Just to refresh, there are 24 leds in this light with a supply voltage from 3 AAA batteries.
I will take a better close up picture tomorrow..
Now I don't know what to do
I tried using the led resistance calculator found here.
For pictures of the resistor, see post # 6

 

[enjunear]

If you know the resistor values, you can quickly calculate their power dissipation by P = (V^2) / R, just measure the voltage drop across the resistors when its powered up. If you're not sure about the values of the resistors, disconnect the power source and use an ohmmeter across the resistors to verify their net value.

P.S. LEDs are current-controlled devices. The voltage across them changes quickly as the current changes a small amount. Set up your system to run the LEDs below their Vmax, then you'll avoid the potential problem of burning up some of the LEDs that are biased harder than the others, due to variations in their V-I curves.

 

[KerimF]

The voltage across them changes quickly as the current changes a small amount.

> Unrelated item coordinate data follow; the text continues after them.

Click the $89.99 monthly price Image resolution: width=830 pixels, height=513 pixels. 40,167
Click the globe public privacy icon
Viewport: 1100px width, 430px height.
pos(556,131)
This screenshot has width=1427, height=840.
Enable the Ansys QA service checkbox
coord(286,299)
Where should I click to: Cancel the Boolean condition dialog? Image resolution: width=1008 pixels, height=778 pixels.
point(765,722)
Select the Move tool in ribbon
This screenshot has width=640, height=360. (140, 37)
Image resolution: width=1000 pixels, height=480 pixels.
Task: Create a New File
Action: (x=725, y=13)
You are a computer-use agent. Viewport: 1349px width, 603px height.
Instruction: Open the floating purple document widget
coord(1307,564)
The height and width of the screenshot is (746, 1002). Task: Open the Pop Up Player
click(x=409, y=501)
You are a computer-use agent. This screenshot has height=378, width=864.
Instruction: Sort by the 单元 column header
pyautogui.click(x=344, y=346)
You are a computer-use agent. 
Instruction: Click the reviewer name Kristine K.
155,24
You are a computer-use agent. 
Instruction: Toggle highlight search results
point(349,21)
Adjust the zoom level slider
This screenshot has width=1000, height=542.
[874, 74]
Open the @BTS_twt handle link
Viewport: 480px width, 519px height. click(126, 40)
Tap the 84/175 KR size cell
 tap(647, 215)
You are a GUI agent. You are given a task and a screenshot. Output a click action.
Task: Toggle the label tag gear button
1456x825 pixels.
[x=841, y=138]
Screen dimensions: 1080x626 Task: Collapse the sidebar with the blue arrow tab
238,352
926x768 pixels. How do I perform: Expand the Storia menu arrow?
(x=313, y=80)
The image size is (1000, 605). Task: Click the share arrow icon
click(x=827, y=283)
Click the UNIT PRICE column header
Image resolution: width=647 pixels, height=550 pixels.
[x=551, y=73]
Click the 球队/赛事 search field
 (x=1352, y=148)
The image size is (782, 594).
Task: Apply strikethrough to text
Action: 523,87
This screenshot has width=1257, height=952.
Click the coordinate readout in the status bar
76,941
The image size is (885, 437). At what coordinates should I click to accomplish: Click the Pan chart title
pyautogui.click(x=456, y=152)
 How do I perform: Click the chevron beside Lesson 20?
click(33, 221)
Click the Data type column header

It seems by mistake you exchanged the words 'voltage' and 'current'.

I think you liked to say:
The LED current changes quickly as the voltage across it changes a small amount.

 

[KJ6EAD]

All of the calculations I did previously were based on a Vf for the LEDs of 3.8V which was derived from the nominal supply voltage of 4.5V and your measured total current of 480mA. It seems that the Vf is somewhat lower. We need to nail that figure down better to proceed. You mentioned 3.2V but didn't specify the total current that was flowing when that voltage was measured. Do you have an adjustable power supply available? I have to go now but I'll get back to this later tonight.

 

[campus189]

I don't have an adjustable power supply, next project for me, lol
I use a computer power supply connected to breadboard.
Separate outputs for 3.3 Volts / 5 Volts / 12 Volts output.
Measured resistor with batteries taken out-1.6 Ohms ( the Blue resistor that heats up with no modifications at all to light )
Measured Voltage with batteries in device NOT powered on- 3 Volts both sides of resistor
Measured Voltage with batteries powered on 1 side of resistor 1.9 Volts other side is 2.6 Volts

And it does draw 480mA

This is driving me nuts,lol
Apparently they designed these lights to not last too long due to the overheating of the resistor.
You leave the light on long enough & you can start to smell the components overheating.
Like I said, I powered off the unit when my temperature probe from the multimeter hit 125 degrees Fahrenheit.
Thanks for the replies
It is greatly appreciated..

 

[KJ6EAD]

Must be a poor design.
This tells me voltage must be too high which in turn, means the resistor must be wrong.
Am I correct in assuming this ?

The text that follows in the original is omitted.